Selbstständigkeit erhalten
In der Alterstraumatologie ziehen viele medizinische Fachrichtungen an einem Strang für den Patienten.
Der Fuß bleibt am Teppich hängen, plötzlicher Schwindel sorgt für kurze Orientierungslosigkeit oder der schnelle Weg zum Telefon endet mit einem Stolpern – und schon ist es passiert: Ältere Menschen stürzen, brechen sich einen Knochen und müssen zur Behandlung ins Krankenhaus gebracht werden. Rund 700.000 Menschen über 65 erleiden – laut der Arbeitsgruppe Alterstraumatologie der Deutschen Gesellschaft für Unfallchirurgie (DGU) – jedes Jahr in Deutschland einen Bruch von Oberschenkelknochen, Wirbeln oder Armen. Tendenz steigend. Bei über 85-jährigen Frauen sind Hüftfrakturen inzwischen der häufigste Grund für eine Klinikeinweisung.
Gleichzeitig steigt die Zahl der diagnostizierten Osteoporose-Fälle. Die Knochendichte sinkt altersbedingt. Bei Frauen setzt der Abbau von Knochenmasse früher ein als bei Männern. Und die geringere Knochendichte erhöht das Risiko für Knochenbrüche. Dazu kommt – laut der Fachleute der DGU – dass ältere Menschen weniger Möglichkeiten haben, sich beim Sturz abzufangen oder abzurollen.
Die Fraktur ist häufig der Beginn einer längeren Leidensgeschichte:
Mit jedem Tag im Krankenhausbett verlieren ältere Patienten Kraft und Beweglichkeit. Nicht selten ziehen die Betroffenen im höheren Alter dann direkt vom Krankenhaus in eine Pflegeeinrichtung. Die medizinischen Möglichkeiten allerdings haben sich in den vergangenen Jahren verändert: Die Mobilisierung von Patienten gelingt deutlich schneller. Davon profitieren vor allem ältere Patienten, die schnell wieder auf die Füße gebracht werden. Das Ziel der Fachärzte: Die Selbstständigkeit älterer Menschen soll so lange wie möglich erhalten werden – und nicht durch eine Fraktur und die Zeit der Rehabilitation aufgegeben werden.
„Für ältere Patienten ist die schnelle Wiederherstellung essentiell, da eine Einschränkung der Mobilität und Selbständigkeit für sie schwieriger zurückzuerlangen ist als für jüngere“, erklären auch die Fachleute der Arbeitsgruppe Alterstraumatologie.
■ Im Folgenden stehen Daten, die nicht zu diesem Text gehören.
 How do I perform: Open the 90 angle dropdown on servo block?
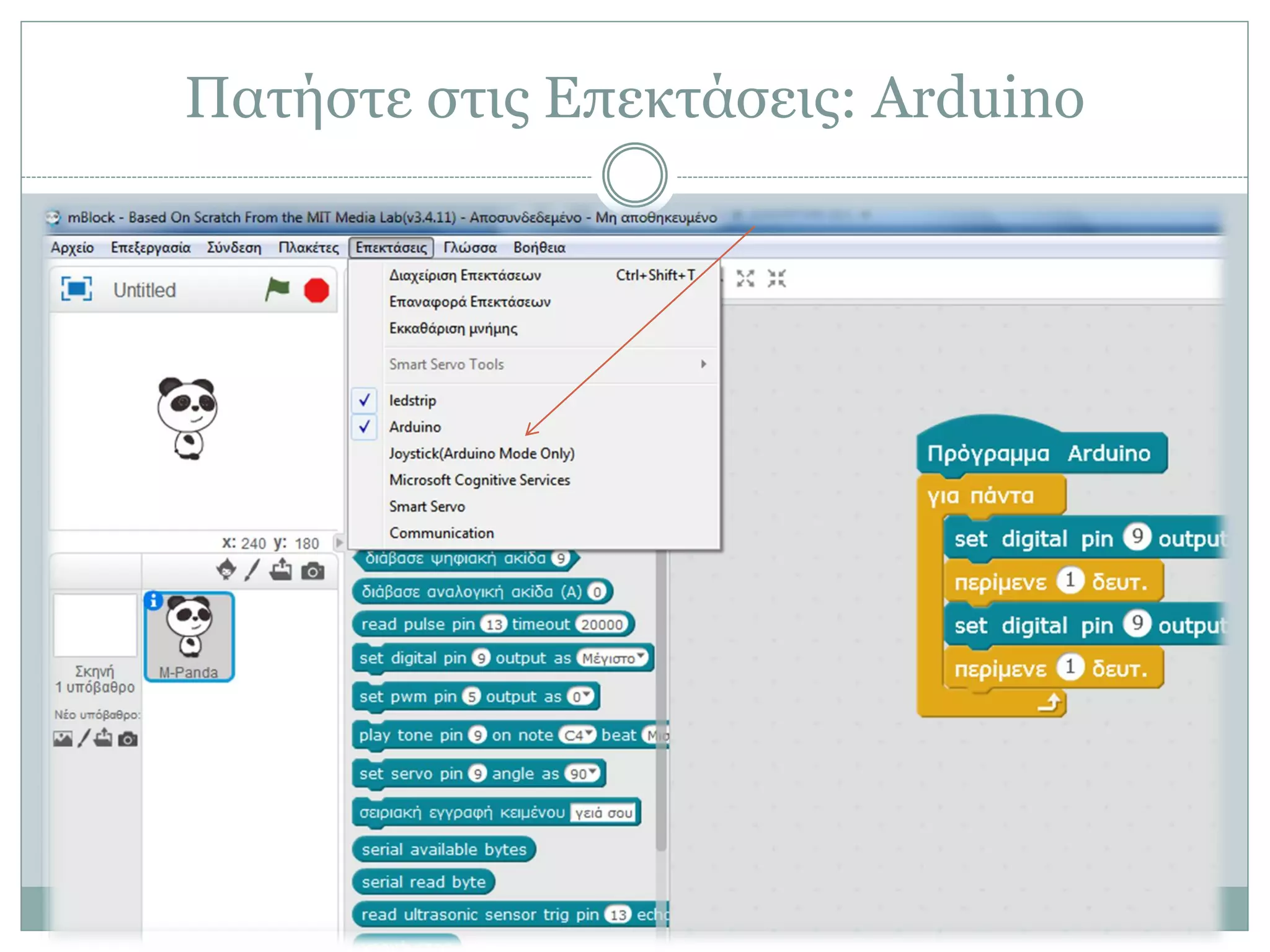pos(584,774)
Dazu kommt, dass ältere Patienten häufig eine medizinische Vorgeschichte mitbringen: Blutdruck-Auffälligkeiten, Prothesen in Knie oder Hüfte oder andere Krankheitsbilder erfordern eine besondere Berücksichtigung.
Immer mehr gelangt so die Alterstraumatologie in den Fokus der Behandlung älterer Menschen. Altersmediziner halten dann die Fäden zusammen. „Der Geriater ist der Spezialist für die Behandlung sehr alter Menschen“, erklären die Fachleute der Deutschen Gesellschaft für Geriatrie. Schließlich funktioniere der Organismus eines 90-Jährigen ganz anders als der eines 30-Jährigen.
Inzwischen entstehen in Deutschland zertifizierte Alterstraumazentren, in denen laut DGU Strukturen für eine bessere Versorgung sowie interdisziplinäre Ansätze in multiprofessionellen Teams bestehen, um bessere Ergebnisse zu erzielen und den alten Menschen die Rückkehr ins selbstbestimmte Leben zu ermöglichen. Das bedeutet konkret: Die Chirurgen, Altersmediziner, Physiotherapeuten und das Pflegepersonal arbeiten engen zusammen – mit dem Fokus auf die Bedürfnisse älterer Menschen. Dazu gehört auch eine besondere Berücksichtigung von Osteoporose-Behandlungen nach Frakturen oder entsprechende Medikamentengabe mit Berücksichtigung anderer laufender Therapien. Laut DGU bildet auch die Sturzprophylaxe einen wichtigen Baustein in der interprofessionellen Versorgung der Patienten.